BAJO TERAPIA

Un elenco efectivo que encabezan Héctor Díaz y Carlos Portaluppi se hace cargo de “Bajo terapia”, una comedia del primerizo Matías Del Federico que abreva sin tapujos en el éxito de “Toc toc”, con tres parejas en estado de autoanálisis, que se acaba de conocer en el porteño teatro Metropolitan.
Esas parejas están integradas por Díaz y Mercedes Scapola -con muchos años de convivencia y hastío-, Darío Lopilato y Manuela Pal -que no se deciden a implementar una convivencia- y Portaluppi y María Figueras, en apariencia la dupla más asentada, con notorio conservadurismo en el hombre y una tendencia peligrosa al alcohol en ella.
El mecanismo es simple y vuelve a apelar al terapeuta ausente, una heterodoxia que sólo parece posible en el teatro por lo imprevisible de sus consecuencias, y permite que el sexteto se explaye a la manera de cualquier fiesta o encuentro de amigos en los que se ventilen sus asuntos privados.

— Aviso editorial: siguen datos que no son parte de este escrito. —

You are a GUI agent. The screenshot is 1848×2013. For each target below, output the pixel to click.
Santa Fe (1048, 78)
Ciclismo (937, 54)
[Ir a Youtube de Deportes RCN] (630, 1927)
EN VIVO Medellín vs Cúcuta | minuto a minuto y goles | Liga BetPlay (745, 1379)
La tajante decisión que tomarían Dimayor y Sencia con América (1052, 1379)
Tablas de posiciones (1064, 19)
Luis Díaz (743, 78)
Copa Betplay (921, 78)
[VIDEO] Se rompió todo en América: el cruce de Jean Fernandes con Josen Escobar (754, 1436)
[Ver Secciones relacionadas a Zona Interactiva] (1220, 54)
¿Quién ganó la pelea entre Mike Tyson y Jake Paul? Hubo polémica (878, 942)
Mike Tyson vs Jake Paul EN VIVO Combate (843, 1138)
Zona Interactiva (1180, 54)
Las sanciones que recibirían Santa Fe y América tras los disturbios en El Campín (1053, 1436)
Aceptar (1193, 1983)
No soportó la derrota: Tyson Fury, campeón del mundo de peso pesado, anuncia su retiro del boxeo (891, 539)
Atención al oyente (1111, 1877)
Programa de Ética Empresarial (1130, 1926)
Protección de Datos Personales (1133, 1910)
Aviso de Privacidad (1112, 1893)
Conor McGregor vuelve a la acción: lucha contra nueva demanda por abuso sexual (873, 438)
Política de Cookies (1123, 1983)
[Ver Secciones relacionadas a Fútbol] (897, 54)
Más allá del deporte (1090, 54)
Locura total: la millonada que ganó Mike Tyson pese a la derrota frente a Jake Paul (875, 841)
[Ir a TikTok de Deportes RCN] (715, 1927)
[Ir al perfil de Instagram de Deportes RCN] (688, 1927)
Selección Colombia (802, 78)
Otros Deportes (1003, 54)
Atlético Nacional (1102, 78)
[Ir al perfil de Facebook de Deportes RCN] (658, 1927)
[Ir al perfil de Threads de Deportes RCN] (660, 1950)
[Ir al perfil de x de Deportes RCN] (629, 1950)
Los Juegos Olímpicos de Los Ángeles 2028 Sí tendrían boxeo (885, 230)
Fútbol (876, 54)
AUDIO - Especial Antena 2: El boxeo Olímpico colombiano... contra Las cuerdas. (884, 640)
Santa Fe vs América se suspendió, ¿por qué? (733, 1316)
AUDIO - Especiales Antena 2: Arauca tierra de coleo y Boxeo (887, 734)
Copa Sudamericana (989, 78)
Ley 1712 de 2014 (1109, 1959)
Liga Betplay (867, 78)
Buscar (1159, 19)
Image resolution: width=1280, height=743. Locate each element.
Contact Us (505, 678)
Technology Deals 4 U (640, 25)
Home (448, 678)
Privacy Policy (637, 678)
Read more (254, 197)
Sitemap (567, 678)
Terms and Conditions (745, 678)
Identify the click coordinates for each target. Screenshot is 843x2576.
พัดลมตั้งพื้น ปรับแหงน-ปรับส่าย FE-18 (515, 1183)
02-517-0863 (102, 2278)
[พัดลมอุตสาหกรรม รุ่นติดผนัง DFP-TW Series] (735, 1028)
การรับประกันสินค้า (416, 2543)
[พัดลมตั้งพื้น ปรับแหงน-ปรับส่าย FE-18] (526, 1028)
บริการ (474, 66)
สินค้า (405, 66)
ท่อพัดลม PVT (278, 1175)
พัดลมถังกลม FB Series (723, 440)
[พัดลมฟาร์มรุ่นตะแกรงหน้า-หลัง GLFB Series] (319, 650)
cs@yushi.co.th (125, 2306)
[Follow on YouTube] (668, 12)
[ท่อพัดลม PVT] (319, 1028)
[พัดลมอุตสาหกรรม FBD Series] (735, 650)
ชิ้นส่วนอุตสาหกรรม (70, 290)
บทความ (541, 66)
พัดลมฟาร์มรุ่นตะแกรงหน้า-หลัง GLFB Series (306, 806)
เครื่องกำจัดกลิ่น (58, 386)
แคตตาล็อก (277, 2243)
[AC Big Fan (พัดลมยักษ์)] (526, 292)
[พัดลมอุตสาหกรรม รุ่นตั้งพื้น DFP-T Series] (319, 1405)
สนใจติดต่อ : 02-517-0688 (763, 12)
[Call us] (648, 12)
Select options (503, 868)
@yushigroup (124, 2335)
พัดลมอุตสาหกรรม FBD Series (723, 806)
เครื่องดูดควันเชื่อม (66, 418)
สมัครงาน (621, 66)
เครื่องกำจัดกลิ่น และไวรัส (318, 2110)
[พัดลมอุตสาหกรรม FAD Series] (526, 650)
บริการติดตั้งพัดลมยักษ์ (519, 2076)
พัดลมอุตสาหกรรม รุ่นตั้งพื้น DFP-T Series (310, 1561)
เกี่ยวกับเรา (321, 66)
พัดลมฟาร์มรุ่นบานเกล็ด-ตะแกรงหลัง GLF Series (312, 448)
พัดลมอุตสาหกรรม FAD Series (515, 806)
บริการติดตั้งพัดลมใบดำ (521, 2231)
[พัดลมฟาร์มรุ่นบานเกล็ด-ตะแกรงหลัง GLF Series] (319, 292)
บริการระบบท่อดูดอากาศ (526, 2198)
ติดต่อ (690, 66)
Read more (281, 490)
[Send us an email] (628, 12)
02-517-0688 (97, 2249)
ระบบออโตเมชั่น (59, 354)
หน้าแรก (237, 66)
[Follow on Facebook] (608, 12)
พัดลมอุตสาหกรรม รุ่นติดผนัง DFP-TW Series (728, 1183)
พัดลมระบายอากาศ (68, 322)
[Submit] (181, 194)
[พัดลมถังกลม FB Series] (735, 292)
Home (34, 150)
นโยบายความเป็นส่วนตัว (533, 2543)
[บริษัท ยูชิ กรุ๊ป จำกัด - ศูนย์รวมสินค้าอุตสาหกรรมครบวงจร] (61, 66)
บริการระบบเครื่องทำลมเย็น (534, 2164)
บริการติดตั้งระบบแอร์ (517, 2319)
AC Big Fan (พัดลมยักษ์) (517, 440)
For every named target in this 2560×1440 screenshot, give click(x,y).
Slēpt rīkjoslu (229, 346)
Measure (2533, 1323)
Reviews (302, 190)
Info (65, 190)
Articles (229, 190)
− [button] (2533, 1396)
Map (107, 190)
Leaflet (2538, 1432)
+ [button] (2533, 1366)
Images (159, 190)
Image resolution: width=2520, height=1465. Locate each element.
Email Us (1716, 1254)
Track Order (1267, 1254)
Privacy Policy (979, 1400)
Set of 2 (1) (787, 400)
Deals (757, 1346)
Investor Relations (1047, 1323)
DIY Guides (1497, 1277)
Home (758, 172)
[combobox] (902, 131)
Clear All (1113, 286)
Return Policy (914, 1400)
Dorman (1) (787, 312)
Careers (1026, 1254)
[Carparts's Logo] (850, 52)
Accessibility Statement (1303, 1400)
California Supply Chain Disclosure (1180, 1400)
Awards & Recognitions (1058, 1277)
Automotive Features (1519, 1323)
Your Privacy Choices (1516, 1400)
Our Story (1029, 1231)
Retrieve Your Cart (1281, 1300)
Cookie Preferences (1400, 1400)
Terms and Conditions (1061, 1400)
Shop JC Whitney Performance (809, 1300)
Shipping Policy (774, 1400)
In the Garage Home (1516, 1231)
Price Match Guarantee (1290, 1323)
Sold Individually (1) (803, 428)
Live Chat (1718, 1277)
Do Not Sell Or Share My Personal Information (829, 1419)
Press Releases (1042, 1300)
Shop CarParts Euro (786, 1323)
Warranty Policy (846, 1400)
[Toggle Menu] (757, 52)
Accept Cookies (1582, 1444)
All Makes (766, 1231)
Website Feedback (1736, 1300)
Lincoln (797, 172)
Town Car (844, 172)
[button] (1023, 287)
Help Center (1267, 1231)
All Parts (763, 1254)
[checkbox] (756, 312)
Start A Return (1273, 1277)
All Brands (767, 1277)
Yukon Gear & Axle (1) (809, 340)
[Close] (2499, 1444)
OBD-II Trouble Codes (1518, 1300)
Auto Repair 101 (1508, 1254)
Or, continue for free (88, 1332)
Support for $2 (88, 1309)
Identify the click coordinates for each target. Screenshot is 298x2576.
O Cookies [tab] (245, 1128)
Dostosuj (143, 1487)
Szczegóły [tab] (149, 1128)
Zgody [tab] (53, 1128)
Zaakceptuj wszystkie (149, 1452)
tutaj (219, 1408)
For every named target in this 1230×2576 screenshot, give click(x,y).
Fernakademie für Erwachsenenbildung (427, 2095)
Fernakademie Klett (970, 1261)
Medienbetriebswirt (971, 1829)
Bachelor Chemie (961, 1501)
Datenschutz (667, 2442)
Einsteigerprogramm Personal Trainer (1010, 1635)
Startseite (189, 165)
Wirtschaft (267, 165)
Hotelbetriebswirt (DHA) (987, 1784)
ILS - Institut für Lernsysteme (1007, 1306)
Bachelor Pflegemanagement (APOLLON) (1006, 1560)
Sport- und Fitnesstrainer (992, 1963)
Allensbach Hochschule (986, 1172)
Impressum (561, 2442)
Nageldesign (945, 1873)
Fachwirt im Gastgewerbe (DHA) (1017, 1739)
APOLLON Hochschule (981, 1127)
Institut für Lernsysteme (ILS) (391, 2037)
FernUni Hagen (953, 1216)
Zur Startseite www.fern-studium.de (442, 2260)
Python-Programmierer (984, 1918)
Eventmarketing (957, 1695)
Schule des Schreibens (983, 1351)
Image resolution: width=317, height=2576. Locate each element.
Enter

Así es que todos hablan y opinan sobre lo propio y lo ajeno, un tanto como en esos programas de TV donde se exponen las miserias personales a una escala inaudita, creándose una red de consecuencias de riesgo que sin embargo -en la TV y en esta obra- se terminan desinflando.
Eso en la realidad no pasaría, como lo sabe cualquiera que apele a la lógica, porque lo explosivo de las pulsiones y sus rebotes, en un ambiente cerrado -y más como lo muestra la escenografía de María Oswald- sólo podría conducir a un final apocalíptico como el de “Un dios salvaje”.
Claro que Matías Del Federico no es Yasmina Reza, autora de esa obra, ni Laurent Baffie, autor de “Toc toc”, y su propósito no es entrar en profundidades psicológicas sino en llenar una hora y media de teatro divertido que justifique el pago de una entrada.
La historia profesional de Del Federico es curiosa, ya que como él mismo lo cuenta en el programa de mano, tuvo enormes dificultades para escribir su primera obra teatral -ésta- pero finalmente terminó ganando el primer premio del concurso “Contar 1”, organizado por la Asociación de Empresarios Teatrales, Argentores y la Asociación Argentina de Actores.
Es llamativo que un autor joven -nació en la provincia de Santa Fe en 1981- esté absolutamente alejado de todo riesgo de estilo y de todo interés de búsqueda y renovación -como antaño le pasó al director Daniel Veronese- y apunte al más comercial de los teatros comerciales, porque se sabe que con ayuda de la suerte puede ser un buen medio de vida y un salto a las autorías televisivas.
En ese sentido hay que agradecer la sinceridad del concurso: crear un fenómeno comercial llevando a la avenida Corrientes a nuevos autores argentinos para disfrute de un público de buen poder adquisitivo, aunque estén en las antípodas de Roberto “Tito” Cossa, Mauricio Kartun, Rafael Spregelburd, Ricardo Bartís u otros exagerados.
Lo que se ve en el escenario del Metropolitan es un espectáculo que requiere la complicidad y el acompañamiento del público, cosa que efectivamente se da -o por lo menos se dio en la función para prensa y amigos-, que funciona porque el espectador avisado sabe que esa permanente meseta de la acción va a desaguar en un final sorpresivo -como en “Toc toc”- y quizá tramposo.
Con un elenco irregular con figuras de mucha experiencia y presencia escénica -Portaluppi sobre todo, pero también Díaz- y otras provenientes de TV e incluso del off, la pieza tiene su simpatía y se desliza con facilidad a través de diálogos llanos, intencionados, a veces procaces, que buscan en todo momento sostener su diálogo con la platea.
“Bajo terapia” se ofrece en el teatro Metropolitan, Corrientes 1343, miércoles a las 20.30, jueves a las 20.15, viernes a las 22.30, sábados a las 20.30 y domingos a las 19.30.